▸ Task requirements: Copy all of the entries that follow, exactly.

Start of Block

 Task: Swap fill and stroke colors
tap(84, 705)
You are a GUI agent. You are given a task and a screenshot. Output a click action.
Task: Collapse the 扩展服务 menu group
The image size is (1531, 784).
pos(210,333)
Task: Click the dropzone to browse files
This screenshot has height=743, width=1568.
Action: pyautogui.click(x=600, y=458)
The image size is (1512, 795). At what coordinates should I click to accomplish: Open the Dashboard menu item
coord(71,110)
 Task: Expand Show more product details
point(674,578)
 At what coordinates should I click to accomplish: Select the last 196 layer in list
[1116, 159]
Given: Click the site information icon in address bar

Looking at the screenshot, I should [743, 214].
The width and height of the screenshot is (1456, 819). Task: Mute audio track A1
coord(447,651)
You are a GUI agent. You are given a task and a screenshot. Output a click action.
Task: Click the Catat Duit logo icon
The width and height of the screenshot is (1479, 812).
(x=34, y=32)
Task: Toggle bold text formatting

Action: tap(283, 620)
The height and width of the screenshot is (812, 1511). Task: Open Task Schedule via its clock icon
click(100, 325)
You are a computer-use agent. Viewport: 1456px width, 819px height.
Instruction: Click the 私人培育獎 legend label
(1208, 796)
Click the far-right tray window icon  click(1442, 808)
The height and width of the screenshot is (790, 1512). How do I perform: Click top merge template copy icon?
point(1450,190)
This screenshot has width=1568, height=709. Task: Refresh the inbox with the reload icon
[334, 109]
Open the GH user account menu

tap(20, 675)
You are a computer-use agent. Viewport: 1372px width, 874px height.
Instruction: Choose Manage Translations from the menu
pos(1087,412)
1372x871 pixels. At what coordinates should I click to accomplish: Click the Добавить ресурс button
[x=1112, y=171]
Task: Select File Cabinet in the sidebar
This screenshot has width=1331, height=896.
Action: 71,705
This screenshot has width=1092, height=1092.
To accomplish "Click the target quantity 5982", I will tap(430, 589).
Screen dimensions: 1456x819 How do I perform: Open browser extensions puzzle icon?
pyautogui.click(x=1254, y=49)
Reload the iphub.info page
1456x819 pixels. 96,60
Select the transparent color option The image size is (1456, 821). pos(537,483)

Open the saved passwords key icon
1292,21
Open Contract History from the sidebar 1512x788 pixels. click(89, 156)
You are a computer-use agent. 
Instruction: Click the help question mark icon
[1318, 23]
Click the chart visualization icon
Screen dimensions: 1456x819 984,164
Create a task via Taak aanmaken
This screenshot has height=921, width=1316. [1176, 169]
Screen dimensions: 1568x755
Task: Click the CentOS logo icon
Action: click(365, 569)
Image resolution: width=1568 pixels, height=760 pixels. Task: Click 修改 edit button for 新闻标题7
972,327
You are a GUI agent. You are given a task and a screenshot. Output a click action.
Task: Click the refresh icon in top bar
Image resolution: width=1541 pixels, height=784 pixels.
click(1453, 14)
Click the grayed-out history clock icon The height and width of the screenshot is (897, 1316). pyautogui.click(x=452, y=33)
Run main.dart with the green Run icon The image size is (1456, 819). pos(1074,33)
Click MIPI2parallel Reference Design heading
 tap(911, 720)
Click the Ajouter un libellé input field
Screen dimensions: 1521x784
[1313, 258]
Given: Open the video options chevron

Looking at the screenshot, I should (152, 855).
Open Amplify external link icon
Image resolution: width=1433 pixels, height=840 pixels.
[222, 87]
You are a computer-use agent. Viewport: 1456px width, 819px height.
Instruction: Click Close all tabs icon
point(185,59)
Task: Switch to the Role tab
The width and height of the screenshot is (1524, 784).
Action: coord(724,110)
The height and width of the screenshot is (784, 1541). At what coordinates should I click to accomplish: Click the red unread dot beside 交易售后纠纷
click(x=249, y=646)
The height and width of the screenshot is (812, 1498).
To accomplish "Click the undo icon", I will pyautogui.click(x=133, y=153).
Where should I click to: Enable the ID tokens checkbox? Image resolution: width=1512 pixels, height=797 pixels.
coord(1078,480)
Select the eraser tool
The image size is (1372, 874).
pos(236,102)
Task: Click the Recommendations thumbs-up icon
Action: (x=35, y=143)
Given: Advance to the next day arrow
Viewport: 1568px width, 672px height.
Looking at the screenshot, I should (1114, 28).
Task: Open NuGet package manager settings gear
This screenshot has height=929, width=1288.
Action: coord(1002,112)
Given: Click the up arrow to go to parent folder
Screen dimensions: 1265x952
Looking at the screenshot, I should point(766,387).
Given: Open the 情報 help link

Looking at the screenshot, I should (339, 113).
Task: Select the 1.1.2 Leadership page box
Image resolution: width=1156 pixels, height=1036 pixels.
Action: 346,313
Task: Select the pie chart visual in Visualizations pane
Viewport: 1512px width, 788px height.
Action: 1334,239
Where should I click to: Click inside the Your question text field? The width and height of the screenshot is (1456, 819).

End of Block

▸ Finished task:
 Task: Swap fill and stroke colors
tap(84, 705)
You are a GUI agent. You are given a task and a screenshot. Output a click action.
Task: Collapse the 扩展服务 menu group
The image size is (1531, 784).
pos(210,333)
Task: Click the dropzone to browse files
This screenshot has height=743, width=1568.
Action: pyautogui.click(x=600, y=458)
The image size is (1512, 795). At what coordinates should I click to accomplish: Open the Dashboard menu item
coord(71,110)
 Task: Expand Show more product details
point(674,578)
 At what coordinates should I click to accomplish: Select the last 196 layer in list
[1116, 159]
Given: Click the site information icon in address bar

Looking at the screenshot, I should [743, 214].
The width and height of the screenshot is (1456, 819). Task: Mute audio track A1
coord(447,651)
You are a GUI agent. You are given a task and a screenshot. Output a click action.
Task: Click the Catat Duit logo icon
The width and height of the screenshot is (1479, 812).
(x=34, y=32)
Task: Toggle bold text formatting

Action: tap(283, 620)
The height and width of the screenshot is (812, 1511). Task: Open Task Schedule via its clock icon
click(100, 325)
You are a computer-use agent. Viewport: 1456px width, 819px height.
Instruction: Click the 私人培育獎 legend label
(1208, 796)
Click the far-right tray window icon  click(1442, 808)
The height and width of the screenshot is (790, 1512). How do I perform: Click top merge template copy icon?
point(1450,190)
This screenshot has width=1568, height=709. Task: Refresh the inbox with the reload icon
[334, 109]
Open the GH user account menu

tap(20, 675)
You are a computer-use agent. Viewport: 1372px width, 874px height.
Instruction: Choose Manage Translations from the menu
pos(1087,412)
1372x871 pixels. At what coordinates should I click to accomplish: Click the Добавить ресурс button
[x=1112, y=171]
Task: Select File Cabinet in the sidebar
This screenshot has width=1331, height=896.
Action: 71,705
This screenshot has width=1092, height=1092.
To accomplish "Click the target quantity 5982", I will tap(430, 589).
Screen dimensions: 1456x819 How do I perform: Open browser extensions puzzle icon?
pyautogui.click(x=1254, y=49)
Reload the iphub.info page
1456x819 pixels. 96,60
Select the transparent color option The image size is (1456, 821). pos(537,483)

Open the saved passwords key icon
1292,21
Open Contract History from the sidebar 1512x788 pixels. click(89, 156)
You are a computer-use agent. 
Instruction: Click the help question mark icon
[1318, 23]
Click the chart visualization icon
Screen dimensions: 1456x819 984,164
Create a task via Taak aanmaken
This screenshot has height=921, width=1316. [1176, 169]
Screen dimensions: 1568x755
Task: Click the CentOS logo icon
Action: click(365, 569)
Image resolution: width=1568 pixels, height=760 pixels. Task: Click 修改 edit button for 新闻标题7
972,327
You are a GUI agent. You are given a task and a screenshot. Output a click action.
Task: Click the refresh icon in top bar
Image resolution: width=1541 pixels, height=784 pixels.
click(1453, 14)
Click the grayed-out history clock icon The height and width of the screenshot is (897, 1316). pyautogui.click(x=452, y=33)
Run main.dart with the green Run icon The image size is (1456, 819). pos(1074,33)
Click MIPI2parallel Reference Design heading
 tap(911, 720)
Click the Ajouter un libellé input field
Screen dimensions: 1521x784
[1313, 258]
Given: Open the video options chevron

Looking at the screenshot, I should (152, 855).
Open Amplify external link icon
Image resolution: width=1433 pixels, height=840 pixels.
[222, 87]
You are a computer-use agent. Viewport: 1456px width, 819px height.
Instruction: Click Close all tabs icon
point(185,59)
Task: Switch to the Role tab
The width and height of the screenshot is (1524, 784).
Action: coord(724,110)
The height and width of the screenshot is (784, 1541). At what coordinates should I click to accomplish: Click the red unread dot beside 交易售后纠纷
click(x=249, y=646)
The height and width of the screenshot is (812, 1498).
To accomplish "Click the undo icon", I will pyautogui.click(x=133, y=153).
Where should I click to: Enable the ID tokens checkbox? Image resolution: width=1512 pixels, height=797 pixels.
coord(1078,480)
Select the eraser tool
The image size is (1372, 874).
pos(236,102)
Task: Click the Recommendations thumbs-up icon
Action: (x=35, y=143)
Given: Advance to the next day arrow
Viewport: 1568px width, 672px height.
Looking at the screenshot, I should (1114, 28).
Task: Open NuGet package manager settings gear
This screenshot has height=929, width=1288.
Action: coord(1002,112)
Given: Click the up arrow to go to parent folder
Screen dimensions: 1265x952
Looking at the screenshot, I should point(766,387).
Given: Open the 情報 help link

Looking at the screenshot, I should (339, 113).
Task: Select the 1.1.2 Leadership page box
Image resolution: width=1156 pixels, height=1036 pixels.
Action: 346,313
Task: Select the pie chart visual in Visualizations pane
Viewport: 1512px width, 788px height.
Action: 1334,239
Where should I click to: Click inside the Your question text field? The width and height of the screenshot is (1456, 819).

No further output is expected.